CAMSFinserv – Account aggregator building for a billion Indians

* CAMSFinserv's monthly market share has increased significantly, from 1% to 17.5% over 16 months.

* The business is gaining traction in various sectors, including lending (through bank statement sharing, loan monitoring, and bank validation), capital market (for demat account opening and bank verification), and insurance/pensions (for pension account opening and income estimation).

* There was 3x growth in consents from Sep’23 to Aug’24, while the volume of deliveries increased 11x.

* A challenge in opening an F&O account is that a six-month bank statement is required. Only 4-5% of demat accounts were converted into F&O accounts earlier, but now the conversion rate is improving. Notably, 0.8m out of 0.9m F&O accounts opened in Jun’24 by stockbrokers were facilitated by CAMSfinserv.

* The company's growth drivers include: (a) establishing a position as the "Aggregator of Aggregators," (b) fostering a multi-consent journey, and (c) integrating MF opportunities into the Account Aggregator system to provide a seamless experience for clients, with the potential to offer pre-approved lending on mutual funds.

* The previous guidance of handling 1m transactions per day, which was expected to be achieved by FY28, is now expected to be reached by FY26.

CAMSRep – Bima central becomes the growth driver

* CAMSRep offers two services: (1) insurance repository that collaborates with 49 out of 55 insurance companies, capturing close to 40% market share in dematerialized policies, and (2) insurer services business that provides end-toend policy servicing capabilities to customers and processing capabilities to insurers.

* There exists a significant opportunity with 160m insurance policies available each year. This includes a one-time opportunity worth INR50m-250m for life insurance policies, with 70m base transactions and 30m renewal transactions. The revenue potential from these activities is estimated to be INR1b-1.5b.

* The regulatory environment has accelerated digital momentum through the introduction of Bima Sugam, which mandates the issuance of electronic policies. Insurers have the option to transition to electronic insurance accounts (eIA) to issue these electronic policies directly. There is a pressing need for the insurance ecosystem to standardize service and data exchange protocols across the industry among insurers.

*  In Apr’24, Bima Central was launched as the first-ever insurance benefit realization platform. This platform is equipped with AI-enabled Optical Character Recognition (OCR) technology for automated policy onboarding, allowing customers to simply push a policy document or a photograph for processing.

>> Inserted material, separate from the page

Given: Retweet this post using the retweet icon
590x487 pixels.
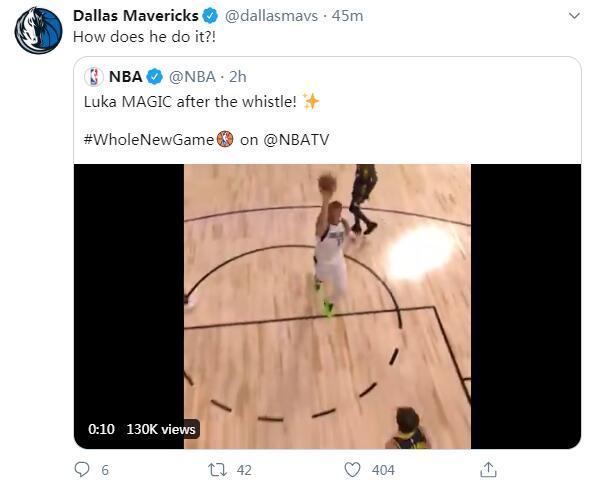Looking at the screenshot, I should coord(217,470).
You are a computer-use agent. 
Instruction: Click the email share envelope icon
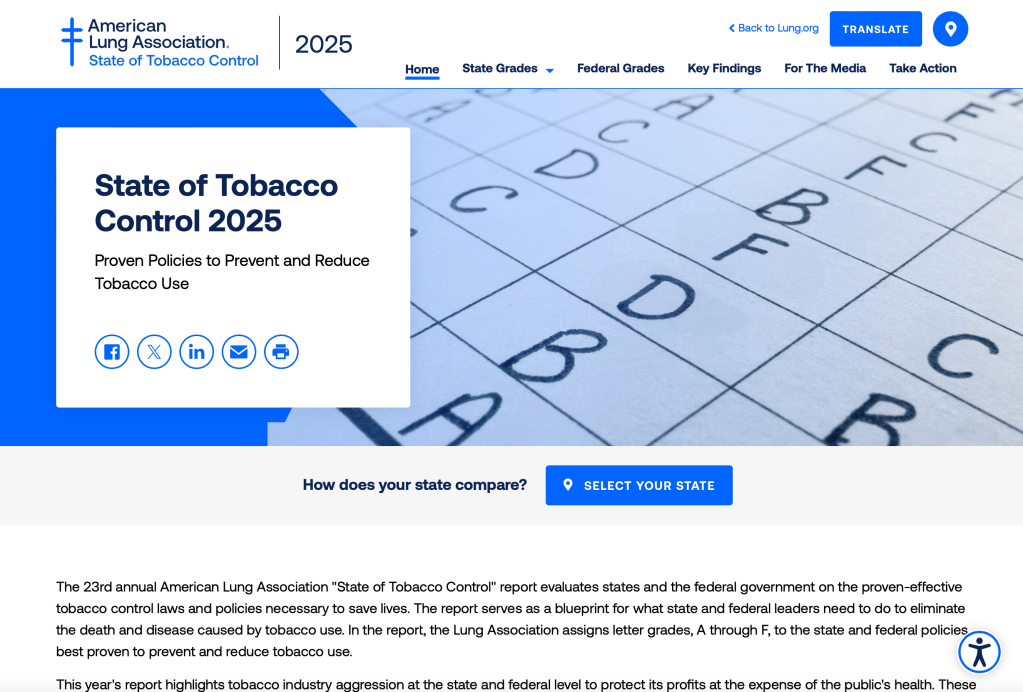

* Over the past year, three major insurers—SBI General, ICICI Prudential, and SUD Life—have endorsed the transition to an insurance repository for their customers through Bima Central, further solidifying its credibility and trustworthiness. The use cases for Bima Central include an increase in transactions on the platform as a result of transactions made on the websites of integrated insurers. Additionally, the platform consists of integrated financiers that provide loans against policies, which can aid in policy retention and renewal, creating a mutually beneficial scenario for both customers and insurers.

* Bima Central is poised for significant growth, aiming to triple its policy base. With no direct competition, the platform is well-positioned for success. It offers a range of use cases, from renewals to claims filing and KYC processes. The plan is to integrate 2 to 3 insurers each month to ensure sustained transaction growth. Currently, two insurers are integrated, with two more expected to join by Oct’24.

Valuation and View

* Structural tailwinds in the MF industry shall aid absolute growth in MF revenue. With favorable macro triggers and right investments, non-MF share of revenues for CAMS is expected to increase its share in the next three to five years.

* The business continues to do well with our expectations of 16.7%/22.2% revenue/PAT CAGR during FY24-27E. We maintain our BUY rating with a revised 1-year target price of INR5,100 (42x Sep’26E EPS).